Хотя говорить о раке в наше время никакое не табу, страх и невежество не исчезли сами по себе и порой проявляются в самом неприглядном виде. 2018 год. К этому времени совершен очередной прорыв в лечении онкозаболеваний: ученые Тасуку Хондзё и Джеймс Эллисон за открытие противораковой терапии методом подавления негативной иммунной регуляции получают Нобелевскую премию.
И в тот же год жители многоквартирного дома в Москве требуют выселить семью с ребенком, который проходит лечение от рака в НМИЦ детской гематологии, онкологии и иммунологии имени Дмитрия Рогачева. Несмотря на прогресс и просвещение, опасения были все те же, что и сто лет назад: якобы рак заразен.

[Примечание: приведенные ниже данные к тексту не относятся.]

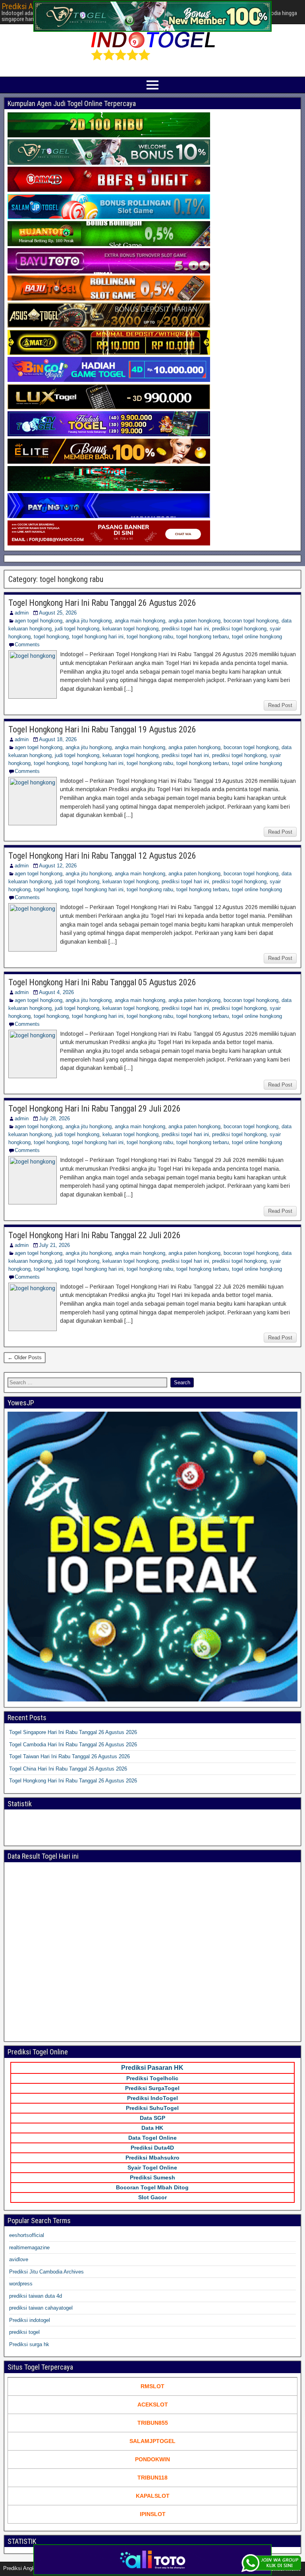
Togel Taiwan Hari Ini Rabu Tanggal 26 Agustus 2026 (69, 1756)
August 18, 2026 (58, 739)
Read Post (280, 705)
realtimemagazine (29, 2247)
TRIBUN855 (152, 2423)
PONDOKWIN (152, 2459)
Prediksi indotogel (29, 2320)
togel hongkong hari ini (98, 637)
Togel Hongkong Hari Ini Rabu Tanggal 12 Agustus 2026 (102, 856)
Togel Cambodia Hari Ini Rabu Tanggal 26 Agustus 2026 (73, 1745)
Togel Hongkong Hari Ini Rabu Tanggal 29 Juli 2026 (94, 1109)
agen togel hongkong (38, 621)
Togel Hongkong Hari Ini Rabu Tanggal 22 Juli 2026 (94, 1235)
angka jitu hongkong (89, 621)
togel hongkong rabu (150, 637)
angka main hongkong (140, 621)
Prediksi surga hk (29, 2344)
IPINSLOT (153, 2514)
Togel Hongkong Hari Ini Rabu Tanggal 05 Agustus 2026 (102, 982)
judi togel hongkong (77, 629)
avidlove (18, 2259)
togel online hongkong (257, 637)
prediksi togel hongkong (239, 629)
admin (22, 613)
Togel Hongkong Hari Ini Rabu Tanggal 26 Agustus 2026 (102, 603)
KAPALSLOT (153, 2496)
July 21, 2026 (54, 1245)
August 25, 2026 (58, 613)
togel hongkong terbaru (202, 637)
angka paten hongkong (194, 621)
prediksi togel (24, 2332)
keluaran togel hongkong (130, 629)
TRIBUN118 (152, 2477)
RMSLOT (152, 2386)
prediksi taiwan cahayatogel (41, 2308)
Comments (27, 644)
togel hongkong (51, 637)
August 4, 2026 (56, 992)
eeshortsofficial (26, 2235)
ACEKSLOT (152, 2404)
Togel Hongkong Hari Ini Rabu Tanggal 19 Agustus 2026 (102, 729)
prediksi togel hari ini (185, 629)
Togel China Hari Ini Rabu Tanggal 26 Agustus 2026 (68, 1769)
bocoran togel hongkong (251, 621)
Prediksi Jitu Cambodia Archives (46, 2272)
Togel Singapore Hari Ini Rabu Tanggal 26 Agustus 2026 (73, 1732)
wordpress (21, 2284)
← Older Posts (25, 1357)
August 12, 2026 (58, 866)
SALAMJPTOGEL (152, 2441)
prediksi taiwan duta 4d (35, 2296)
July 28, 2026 (54, 1118)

Страху перед раком противостоит статистика: по данным Американского онкологического общества, уровень смертности от онкологических заболеваний с 1991 по 2016 годы снизился на треть. Многие онкозаболевания, например лейкозы и лимфомы, которые прежде считались приговором, лечатся. Появляются новые лекарства и методы терапии. Вместе с этим приходит понимание, что рак — заболевание, которое требует наблюдения и контроля и после курса лечения, а также что нужна реабилитация, которая позволит повысить качество жизни пациента.
Отношение к раку за столетие изменилось кардинально. И хочется надеяться, что в перспективе страху и предрассудкам места не будет.